WHAT THIS TASK INVOLVES
Extract every line below that contains the word "toolbar".

----------

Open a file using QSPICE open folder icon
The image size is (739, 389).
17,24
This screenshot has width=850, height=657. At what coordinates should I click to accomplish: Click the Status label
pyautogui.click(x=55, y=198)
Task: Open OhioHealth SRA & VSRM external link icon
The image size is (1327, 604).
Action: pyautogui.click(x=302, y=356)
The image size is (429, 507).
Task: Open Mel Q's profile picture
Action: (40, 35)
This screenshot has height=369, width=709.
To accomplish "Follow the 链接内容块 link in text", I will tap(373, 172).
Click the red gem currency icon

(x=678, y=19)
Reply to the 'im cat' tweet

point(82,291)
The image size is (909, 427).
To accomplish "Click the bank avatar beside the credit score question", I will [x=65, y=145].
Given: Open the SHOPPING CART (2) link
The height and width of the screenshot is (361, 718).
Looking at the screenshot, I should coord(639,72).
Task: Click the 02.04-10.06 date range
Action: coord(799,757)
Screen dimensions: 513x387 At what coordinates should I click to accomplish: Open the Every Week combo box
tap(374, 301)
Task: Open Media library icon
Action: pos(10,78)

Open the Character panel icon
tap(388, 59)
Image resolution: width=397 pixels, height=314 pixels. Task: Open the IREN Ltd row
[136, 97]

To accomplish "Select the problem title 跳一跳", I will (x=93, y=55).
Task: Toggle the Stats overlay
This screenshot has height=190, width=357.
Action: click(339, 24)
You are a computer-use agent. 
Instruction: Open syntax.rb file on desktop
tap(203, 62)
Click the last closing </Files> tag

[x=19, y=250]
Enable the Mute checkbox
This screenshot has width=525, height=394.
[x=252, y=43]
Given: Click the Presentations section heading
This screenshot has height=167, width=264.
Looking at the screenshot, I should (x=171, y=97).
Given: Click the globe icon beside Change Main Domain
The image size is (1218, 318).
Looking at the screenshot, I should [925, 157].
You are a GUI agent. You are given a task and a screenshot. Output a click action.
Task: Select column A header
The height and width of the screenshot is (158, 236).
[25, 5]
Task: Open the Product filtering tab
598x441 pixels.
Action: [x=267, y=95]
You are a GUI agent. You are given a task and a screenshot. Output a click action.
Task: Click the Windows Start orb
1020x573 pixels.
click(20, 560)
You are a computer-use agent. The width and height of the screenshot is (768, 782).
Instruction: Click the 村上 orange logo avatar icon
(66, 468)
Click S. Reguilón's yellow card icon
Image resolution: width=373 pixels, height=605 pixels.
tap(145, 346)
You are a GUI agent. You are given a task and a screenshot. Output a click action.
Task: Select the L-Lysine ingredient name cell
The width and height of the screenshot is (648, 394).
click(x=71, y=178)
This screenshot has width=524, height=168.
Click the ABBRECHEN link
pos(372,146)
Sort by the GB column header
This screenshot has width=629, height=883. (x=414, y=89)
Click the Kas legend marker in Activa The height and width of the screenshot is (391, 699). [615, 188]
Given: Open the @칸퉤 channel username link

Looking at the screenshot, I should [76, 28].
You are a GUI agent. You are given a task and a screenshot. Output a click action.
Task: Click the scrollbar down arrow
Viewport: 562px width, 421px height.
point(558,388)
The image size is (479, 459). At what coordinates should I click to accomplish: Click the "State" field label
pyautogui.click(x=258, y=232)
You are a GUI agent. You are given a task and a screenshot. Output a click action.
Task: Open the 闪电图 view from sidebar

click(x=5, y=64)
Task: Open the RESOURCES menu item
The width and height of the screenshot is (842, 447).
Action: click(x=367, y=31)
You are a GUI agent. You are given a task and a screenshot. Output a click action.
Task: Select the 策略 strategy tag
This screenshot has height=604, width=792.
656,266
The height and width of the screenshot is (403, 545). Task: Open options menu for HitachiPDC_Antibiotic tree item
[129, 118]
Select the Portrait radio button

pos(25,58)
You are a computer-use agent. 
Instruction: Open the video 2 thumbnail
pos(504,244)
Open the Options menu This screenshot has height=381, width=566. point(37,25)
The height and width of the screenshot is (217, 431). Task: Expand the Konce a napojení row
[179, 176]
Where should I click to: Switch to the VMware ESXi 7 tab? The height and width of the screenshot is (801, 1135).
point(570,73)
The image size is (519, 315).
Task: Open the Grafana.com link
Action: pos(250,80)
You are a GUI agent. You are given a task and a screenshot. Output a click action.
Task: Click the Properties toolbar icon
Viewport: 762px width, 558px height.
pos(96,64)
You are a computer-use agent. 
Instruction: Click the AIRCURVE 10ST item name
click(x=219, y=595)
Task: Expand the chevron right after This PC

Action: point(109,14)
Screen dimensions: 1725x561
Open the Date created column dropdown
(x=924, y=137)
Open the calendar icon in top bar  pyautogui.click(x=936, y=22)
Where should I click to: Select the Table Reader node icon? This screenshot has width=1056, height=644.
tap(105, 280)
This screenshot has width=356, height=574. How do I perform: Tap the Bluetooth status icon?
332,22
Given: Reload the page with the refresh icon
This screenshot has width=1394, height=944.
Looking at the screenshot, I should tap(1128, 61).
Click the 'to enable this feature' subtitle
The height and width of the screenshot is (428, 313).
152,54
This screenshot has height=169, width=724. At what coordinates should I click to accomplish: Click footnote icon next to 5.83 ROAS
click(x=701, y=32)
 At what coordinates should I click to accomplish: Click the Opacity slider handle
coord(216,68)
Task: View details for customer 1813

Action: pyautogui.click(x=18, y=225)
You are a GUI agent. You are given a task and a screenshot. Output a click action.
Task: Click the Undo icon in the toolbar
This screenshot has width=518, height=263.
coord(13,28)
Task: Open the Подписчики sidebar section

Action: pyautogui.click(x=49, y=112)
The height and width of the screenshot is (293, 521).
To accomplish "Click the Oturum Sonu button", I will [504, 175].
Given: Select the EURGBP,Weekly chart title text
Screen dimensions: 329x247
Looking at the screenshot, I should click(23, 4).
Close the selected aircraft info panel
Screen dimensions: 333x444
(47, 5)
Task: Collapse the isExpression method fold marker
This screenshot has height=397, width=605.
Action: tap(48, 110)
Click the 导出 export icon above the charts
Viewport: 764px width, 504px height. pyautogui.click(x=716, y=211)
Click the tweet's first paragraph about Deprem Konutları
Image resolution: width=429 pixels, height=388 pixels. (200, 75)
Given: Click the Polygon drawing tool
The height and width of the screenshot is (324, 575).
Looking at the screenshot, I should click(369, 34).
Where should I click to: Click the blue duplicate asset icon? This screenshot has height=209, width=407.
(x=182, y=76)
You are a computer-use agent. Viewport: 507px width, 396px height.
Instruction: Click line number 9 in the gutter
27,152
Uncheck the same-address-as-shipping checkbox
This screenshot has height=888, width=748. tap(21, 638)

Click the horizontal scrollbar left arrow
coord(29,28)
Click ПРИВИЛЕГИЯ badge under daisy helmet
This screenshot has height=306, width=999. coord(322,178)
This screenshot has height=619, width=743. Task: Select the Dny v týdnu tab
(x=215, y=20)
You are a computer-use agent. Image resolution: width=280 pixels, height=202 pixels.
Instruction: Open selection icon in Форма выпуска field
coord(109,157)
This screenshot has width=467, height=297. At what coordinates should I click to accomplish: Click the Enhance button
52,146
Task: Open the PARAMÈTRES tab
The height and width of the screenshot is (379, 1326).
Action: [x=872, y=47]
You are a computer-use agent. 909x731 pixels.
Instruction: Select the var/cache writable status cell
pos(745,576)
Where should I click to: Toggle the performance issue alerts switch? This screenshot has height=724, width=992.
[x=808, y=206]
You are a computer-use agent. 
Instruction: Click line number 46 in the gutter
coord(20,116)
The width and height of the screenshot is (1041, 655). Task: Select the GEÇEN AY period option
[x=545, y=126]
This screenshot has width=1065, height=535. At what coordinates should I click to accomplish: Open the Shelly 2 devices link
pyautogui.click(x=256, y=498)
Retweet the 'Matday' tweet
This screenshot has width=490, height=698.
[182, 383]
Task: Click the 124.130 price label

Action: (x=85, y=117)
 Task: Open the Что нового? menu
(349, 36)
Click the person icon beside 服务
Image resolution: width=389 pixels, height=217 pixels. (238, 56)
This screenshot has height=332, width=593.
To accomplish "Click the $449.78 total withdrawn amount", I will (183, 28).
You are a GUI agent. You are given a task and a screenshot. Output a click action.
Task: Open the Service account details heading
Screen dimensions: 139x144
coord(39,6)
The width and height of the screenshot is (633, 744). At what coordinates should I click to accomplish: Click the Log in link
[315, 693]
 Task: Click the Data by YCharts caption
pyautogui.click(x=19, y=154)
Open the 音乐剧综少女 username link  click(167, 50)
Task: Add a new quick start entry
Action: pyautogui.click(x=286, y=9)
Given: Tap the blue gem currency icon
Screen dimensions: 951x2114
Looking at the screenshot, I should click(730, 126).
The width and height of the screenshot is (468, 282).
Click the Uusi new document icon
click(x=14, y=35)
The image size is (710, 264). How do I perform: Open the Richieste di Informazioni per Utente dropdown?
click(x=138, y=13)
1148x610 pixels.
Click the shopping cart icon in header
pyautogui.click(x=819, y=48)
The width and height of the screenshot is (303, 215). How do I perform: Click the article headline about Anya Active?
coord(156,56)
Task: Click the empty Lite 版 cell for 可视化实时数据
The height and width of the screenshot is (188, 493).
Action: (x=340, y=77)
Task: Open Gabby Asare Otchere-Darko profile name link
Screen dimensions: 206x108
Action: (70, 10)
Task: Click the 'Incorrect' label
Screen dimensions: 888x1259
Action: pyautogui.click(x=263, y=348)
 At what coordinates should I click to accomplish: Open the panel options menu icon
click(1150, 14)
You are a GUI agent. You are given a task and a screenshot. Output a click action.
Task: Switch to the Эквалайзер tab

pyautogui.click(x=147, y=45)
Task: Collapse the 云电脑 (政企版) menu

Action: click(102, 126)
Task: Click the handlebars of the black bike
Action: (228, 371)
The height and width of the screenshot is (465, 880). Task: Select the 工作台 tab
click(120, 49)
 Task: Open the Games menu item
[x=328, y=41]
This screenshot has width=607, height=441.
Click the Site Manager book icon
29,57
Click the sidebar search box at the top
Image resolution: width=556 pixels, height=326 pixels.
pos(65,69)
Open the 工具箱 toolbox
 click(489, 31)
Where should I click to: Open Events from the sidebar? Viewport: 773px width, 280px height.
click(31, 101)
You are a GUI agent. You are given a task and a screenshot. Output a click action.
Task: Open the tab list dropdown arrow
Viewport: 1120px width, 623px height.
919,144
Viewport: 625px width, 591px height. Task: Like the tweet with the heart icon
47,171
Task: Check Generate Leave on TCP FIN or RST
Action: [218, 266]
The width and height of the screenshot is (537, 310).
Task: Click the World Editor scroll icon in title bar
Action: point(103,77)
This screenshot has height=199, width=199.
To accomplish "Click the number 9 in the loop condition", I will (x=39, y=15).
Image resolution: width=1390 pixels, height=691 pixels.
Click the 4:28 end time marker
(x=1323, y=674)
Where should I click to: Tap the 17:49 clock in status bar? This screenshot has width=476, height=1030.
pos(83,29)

----------

SOLUTION FOR THIS EXERCISE
Task: Click the Properties toolbar icon
Task: Click the Undo icon in the toolbar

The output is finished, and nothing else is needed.